PROBLEMS TO WORK ON
1) In the walkthrough of the parent-set counting code, why is the step that totals the families for each variable described as independent of the order itself?
2) Pick up the walkthrough of the parent-set counting code after its last sentence and keep it going.
>> START GIVEN TEXT
Here I will be looking into the code and explaining how some of the code works. All of this is done with the help of a simple data set that I have attached below.
The order that we will be looking at in this example is <A,B,C>.
PART 1:Lets begin with the step in the code labeled as follows:
- Code: Select all
//Total Families Ui,alpha for a particular variable in the order
The great thing about this part of the code is that so long as the amount of variables in your ordering remains the same the results will be the same. Therefore, I would say that it is independent of the order itself and only dependent on the number of variables in your order and the maximum amount of parents allowed for each variable. The number of entries will always be equivalent to the amount of variables in your order. In our example we only have 3 variables so the vector labeled
families will only have three entries. The value of the
families vector will be <1,2,4> assuming that we allowed for the maximum amount of parents. The maximum amount of parents in this case is 2 because C which is the last variable in the order can have A and B as parents. If we had set the maximum amount of parents to 1 then the
families vector would be <1,2,3>. The code goes one variable at a time so lets work out the code by hand for our example:
- Code: Select all
First variable is A:
A cannot have any parents so the amount of parents is the same as 0 choose 0 which is 1.
Second variable is B:
B can be without parents and it can have A as a parent so the total amount of parent sets for B is 2 which is the summation of 1 choose 0 and 1 choose 1
Third variable is C:
C can be without parents, it can have A as a parent, it can have B as a parent, and it can have A and B as parents. Therefore the total amount of parent sets for C is 4 which is the summation of 2 choose 0, 2 choose 1, and 2 choose 2.
Since the maximum amount of parents affects the total number of parent sets we sometimes see that the total amount of parent sets for any given variable is not the maximum amount of parent sets.
>> END GIVEN TEXT
>> START STORED DATA
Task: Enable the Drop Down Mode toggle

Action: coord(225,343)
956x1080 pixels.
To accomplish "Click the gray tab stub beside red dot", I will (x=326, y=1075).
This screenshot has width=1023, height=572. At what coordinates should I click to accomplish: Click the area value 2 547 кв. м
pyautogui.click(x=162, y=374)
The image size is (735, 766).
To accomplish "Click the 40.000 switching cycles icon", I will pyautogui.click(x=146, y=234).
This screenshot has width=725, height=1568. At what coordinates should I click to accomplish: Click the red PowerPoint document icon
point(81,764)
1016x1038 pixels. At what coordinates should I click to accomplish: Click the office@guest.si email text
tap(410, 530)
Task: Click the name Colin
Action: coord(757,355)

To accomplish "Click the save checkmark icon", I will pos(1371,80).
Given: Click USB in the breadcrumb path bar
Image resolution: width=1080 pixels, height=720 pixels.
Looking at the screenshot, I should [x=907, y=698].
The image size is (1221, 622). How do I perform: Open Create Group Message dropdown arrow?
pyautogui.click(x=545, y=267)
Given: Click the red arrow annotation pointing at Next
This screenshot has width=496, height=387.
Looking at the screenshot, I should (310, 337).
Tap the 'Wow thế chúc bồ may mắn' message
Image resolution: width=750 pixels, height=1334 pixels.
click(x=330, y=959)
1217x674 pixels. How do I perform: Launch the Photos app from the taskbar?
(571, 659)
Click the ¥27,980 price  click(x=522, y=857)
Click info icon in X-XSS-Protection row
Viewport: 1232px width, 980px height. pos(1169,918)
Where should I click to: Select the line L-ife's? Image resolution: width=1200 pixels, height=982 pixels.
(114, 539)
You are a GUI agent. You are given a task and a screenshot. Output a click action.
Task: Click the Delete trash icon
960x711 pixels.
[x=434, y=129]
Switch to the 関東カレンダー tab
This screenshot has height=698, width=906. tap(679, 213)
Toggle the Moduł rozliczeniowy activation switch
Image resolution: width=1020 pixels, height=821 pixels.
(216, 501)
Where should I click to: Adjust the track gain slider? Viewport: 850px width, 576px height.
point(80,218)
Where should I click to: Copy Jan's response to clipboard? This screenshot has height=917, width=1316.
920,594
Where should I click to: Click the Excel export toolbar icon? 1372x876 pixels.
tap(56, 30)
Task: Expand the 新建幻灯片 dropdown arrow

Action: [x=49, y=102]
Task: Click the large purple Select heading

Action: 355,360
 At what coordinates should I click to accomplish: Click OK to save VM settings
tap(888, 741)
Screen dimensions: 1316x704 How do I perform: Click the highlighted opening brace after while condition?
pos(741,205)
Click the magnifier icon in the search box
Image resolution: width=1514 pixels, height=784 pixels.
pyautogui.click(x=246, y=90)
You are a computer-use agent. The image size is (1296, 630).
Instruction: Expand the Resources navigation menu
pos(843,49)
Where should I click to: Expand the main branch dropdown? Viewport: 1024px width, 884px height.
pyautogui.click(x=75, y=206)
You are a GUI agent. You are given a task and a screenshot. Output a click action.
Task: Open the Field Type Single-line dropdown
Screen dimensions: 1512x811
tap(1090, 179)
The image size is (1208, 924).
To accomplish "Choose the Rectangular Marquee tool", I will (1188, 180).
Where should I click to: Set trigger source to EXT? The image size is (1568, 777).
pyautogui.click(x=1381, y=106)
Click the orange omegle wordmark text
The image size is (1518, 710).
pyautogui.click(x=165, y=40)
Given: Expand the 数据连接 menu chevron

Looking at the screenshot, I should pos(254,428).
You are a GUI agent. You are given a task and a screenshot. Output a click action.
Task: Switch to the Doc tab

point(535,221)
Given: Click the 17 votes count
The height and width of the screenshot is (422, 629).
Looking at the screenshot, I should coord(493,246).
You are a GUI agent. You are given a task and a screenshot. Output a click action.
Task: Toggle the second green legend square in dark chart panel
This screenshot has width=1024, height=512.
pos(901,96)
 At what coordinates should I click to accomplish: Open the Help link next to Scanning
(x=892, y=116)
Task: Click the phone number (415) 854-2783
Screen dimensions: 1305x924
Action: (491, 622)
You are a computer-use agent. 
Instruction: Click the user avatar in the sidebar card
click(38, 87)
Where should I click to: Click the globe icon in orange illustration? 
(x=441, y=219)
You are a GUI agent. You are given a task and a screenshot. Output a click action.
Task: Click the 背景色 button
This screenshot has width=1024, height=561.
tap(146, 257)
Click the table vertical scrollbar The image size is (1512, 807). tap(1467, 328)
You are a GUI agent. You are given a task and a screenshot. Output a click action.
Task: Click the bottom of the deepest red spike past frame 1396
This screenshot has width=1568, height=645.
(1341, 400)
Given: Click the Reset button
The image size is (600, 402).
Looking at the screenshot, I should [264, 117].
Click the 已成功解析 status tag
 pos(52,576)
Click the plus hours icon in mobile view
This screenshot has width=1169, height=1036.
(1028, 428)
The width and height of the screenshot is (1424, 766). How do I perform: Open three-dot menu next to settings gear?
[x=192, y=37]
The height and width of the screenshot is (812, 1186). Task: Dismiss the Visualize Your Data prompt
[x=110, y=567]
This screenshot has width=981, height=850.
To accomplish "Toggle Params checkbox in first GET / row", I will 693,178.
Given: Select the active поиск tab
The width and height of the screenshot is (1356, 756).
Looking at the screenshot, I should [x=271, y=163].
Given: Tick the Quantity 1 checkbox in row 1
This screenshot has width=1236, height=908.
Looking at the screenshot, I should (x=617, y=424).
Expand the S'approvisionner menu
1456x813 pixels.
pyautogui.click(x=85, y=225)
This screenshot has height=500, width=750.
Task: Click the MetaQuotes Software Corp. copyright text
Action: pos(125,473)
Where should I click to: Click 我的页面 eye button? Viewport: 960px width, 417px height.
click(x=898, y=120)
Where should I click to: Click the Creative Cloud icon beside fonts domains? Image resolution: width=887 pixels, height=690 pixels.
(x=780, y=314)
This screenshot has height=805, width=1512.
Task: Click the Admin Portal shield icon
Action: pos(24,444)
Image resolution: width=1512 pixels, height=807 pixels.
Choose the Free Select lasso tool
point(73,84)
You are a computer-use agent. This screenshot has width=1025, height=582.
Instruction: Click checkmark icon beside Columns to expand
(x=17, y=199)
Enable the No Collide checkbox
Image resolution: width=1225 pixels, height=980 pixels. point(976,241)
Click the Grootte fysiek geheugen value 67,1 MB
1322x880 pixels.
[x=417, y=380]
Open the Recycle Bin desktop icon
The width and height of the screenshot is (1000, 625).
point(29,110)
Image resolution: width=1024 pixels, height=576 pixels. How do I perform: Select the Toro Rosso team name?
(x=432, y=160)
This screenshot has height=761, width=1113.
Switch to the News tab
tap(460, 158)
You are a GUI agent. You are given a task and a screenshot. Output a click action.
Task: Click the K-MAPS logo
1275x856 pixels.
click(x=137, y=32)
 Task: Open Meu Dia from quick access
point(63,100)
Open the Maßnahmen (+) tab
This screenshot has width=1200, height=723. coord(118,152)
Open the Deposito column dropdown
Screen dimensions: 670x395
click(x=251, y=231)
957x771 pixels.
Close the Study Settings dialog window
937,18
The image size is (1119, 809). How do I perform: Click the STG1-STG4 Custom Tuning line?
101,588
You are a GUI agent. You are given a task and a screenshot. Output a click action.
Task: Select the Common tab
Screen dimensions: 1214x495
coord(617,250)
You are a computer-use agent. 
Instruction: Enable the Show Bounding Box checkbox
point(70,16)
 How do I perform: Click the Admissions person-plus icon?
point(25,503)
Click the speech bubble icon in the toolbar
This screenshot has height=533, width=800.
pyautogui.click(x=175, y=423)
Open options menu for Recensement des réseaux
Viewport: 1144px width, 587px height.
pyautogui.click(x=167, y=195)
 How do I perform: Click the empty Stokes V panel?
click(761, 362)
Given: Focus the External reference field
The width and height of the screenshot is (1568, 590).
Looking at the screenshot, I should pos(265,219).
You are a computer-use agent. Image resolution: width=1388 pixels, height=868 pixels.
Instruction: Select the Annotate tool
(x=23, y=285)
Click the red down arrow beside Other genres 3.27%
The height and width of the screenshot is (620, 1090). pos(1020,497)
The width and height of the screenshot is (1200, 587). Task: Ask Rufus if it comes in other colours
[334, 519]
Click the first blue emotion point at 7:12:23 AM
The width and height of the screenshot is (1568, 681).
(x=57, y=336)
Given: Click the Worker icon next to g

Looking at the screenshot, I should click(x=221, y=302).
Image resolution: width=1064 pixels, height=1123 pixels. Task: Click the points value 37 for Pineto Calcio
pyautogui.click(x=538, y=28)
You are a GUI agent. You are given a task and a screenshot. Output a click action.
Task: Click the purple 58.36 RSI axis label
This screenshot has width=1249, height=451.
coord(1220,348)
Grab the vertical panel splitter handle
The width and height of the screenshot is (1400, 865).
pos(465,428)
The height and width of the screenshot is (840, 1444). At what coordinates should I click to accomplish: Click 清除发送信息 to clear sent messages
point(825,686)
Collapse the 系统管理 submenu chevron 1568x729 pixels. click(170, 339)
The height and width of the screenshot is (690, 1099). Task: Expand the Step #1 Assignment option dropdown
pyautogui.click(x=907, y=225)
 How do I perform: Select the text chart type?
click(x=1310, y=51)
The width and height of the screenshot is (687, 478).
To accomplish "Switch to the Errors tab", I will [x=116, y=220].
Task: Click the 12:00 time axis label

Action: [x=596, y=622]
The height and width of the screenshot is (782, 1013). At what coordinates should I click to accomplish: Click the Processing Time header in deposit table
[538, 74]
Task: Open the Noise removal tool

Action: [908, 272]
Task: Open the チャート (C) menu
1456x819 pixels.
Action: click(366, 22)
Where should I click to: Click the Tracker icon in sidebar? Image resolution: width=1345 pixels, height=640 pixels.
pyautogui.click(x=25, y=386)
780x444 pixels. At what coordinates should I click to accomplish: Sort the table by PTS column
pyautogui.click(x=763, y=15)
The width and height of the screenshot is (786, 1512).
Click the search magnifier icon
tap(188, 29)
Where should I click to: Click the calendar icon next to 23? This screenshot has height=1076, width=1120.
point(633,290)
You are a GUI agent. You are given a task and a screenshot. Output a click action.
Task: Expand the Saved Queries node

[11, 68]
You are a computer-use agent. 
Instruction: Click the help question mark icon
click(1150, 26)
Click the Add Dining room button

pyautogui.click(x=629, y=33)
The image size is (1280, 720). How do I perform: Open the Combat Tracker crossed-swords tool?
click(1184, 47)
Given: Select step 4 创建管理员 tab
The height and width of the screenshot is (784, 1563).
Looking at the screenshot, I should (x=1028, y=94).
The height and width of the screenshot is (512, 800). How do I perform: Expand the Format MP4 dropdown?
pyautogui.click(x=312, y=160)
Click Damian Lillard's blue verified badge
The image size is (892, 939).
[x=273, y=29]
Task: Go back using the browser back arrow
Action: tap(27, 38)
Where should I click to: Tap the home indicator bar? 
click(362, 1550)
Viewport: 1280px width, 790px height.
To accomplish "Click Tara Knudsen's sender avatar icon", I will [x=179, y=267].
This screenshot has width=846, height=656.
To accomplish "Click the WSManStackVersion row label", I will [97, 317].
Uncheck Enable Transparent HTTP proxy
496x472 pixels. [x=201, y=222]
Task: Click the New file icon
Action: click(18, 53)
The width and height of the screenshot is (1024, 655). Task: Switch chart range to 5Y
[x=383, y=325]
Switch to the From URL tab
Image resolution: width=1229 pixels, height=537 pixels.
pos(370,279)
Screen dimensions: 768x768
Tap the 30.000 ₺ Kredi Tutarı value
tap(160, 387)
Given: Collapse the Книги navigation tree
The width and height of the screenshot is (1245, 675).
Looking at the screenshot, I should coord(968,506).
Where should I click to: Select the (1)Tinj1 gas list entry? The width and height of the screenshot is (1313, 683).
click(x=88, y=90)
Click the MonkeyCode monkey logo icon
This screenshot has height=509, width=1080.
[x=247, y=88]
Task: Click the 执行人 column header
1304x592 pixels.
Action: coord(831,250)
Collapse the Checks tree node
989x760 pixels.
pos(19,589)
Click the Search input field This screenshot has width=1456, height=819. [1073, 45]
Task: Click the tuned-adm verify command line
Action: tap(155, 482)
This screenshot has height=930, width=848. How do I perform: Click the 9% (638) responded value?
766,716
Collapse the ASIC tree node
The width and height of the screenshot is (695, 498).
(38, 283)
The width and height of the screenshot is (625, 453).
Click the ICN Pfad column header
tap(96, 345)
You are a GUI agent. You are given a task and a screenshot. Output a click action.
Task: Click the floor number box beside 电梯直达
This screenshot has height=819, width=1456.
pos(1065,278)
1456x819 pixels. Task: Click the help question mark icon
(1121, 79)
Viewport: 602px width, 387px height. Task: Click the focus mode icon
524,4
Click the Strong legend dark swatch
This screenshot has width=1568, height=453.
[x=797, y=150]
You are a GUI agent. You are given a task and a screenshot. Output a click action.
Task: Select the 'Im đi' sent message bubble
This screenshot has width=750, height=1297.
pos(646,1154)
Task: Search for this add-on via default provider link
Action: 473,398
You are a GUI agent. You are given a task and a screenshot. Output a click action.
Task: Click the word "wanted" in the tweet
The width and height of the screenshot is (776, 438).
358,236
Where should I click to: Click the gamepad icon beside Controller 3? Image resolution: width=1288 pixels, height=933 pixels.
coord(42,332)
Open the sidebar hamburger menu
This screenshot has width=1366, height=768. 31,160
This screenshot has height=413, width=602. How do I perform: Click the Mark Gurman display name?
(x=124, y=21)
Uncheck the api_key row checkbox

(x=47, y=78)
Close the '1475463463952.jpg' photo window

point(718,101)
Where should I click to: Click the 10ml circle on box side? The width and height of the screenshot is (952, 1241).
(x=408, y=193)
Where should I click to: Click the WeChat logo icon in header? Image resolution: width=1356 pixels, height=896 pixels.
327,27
>> END STORED DATA
ANSWERS BY TASK
1) As long as the number of variables in the ordering stays the same, this step gives the same results. It depends only on how many variables the order has and on the maximum number of parents allowed for each variable.

2)
PART 2:Now lets look at the part of the code that begins with the comment
- Code: Select all
//How many parent combinations for each step? As well as there counts
This part of the code finds the parent combinations (qi) for each parent set (Ui,alpha) and the counts (Nijk) for a particular parent combination. We look at the parent combinations first. The number of parent combinations for each parent set is based entirely on the amount of parents and the amount of categories for each parent. In our example the three variables are binary. The information for these parent combinations is stored in the vector of vectors names
ParentCombos. The amount of vectors in this vector of vectors is equivalent to the amount of variables in your order. In this manor the vector in the first row represents the parent combinations for the first variable in the order and the vector in the last row represents the parent combinations for the last variable in the order. The length of each vector in this vector of vectors is dependent on the number of parent sets associated with that variable in the
families vector. So for our example with maximum number of parents the
ParentCombos will look like this:
- Code: Select all
1
1 2
1 2 2 4
With only 1 parent as the maximum then the
ParentCombos vector of vectors will look like this:
- Code: Select all
1
1 2
1 2 2
So what is happening? Recall that each of the variables is binary and that the amount of parent sets for each variable can be found in the vector named
families. Again we work through the code by hand for our example:
- Code: Select all
First Variable A:
A cannot have any parents and so it cannot have any parent combinations and so the value in [u]ParentCombos[/u] must be 1.
Second variable is B:
B has 2 different parent sets in one B has no parents and in the other B's parent is A. The first case is like the above case for variable A and so [u]ParentCombos[/u] first entry must be 1. In the second case since A has two categories the second entry for [u]ParentCombos[/u] must be 2.
Third variable is C:
C has 4 different parent sets in one it has no parents, in the other A is its parent, in another B is its parent, and in the last one A and B are its parents. Therefore the total amount of entries into [u]ParentCombos[/u] is 4 for this row. The first entry is again 1 for the same reason as before. The next two entries are 2 because A and B are binary. The last entry is 4 because since A and B are binary the total combinations of A and B is 4.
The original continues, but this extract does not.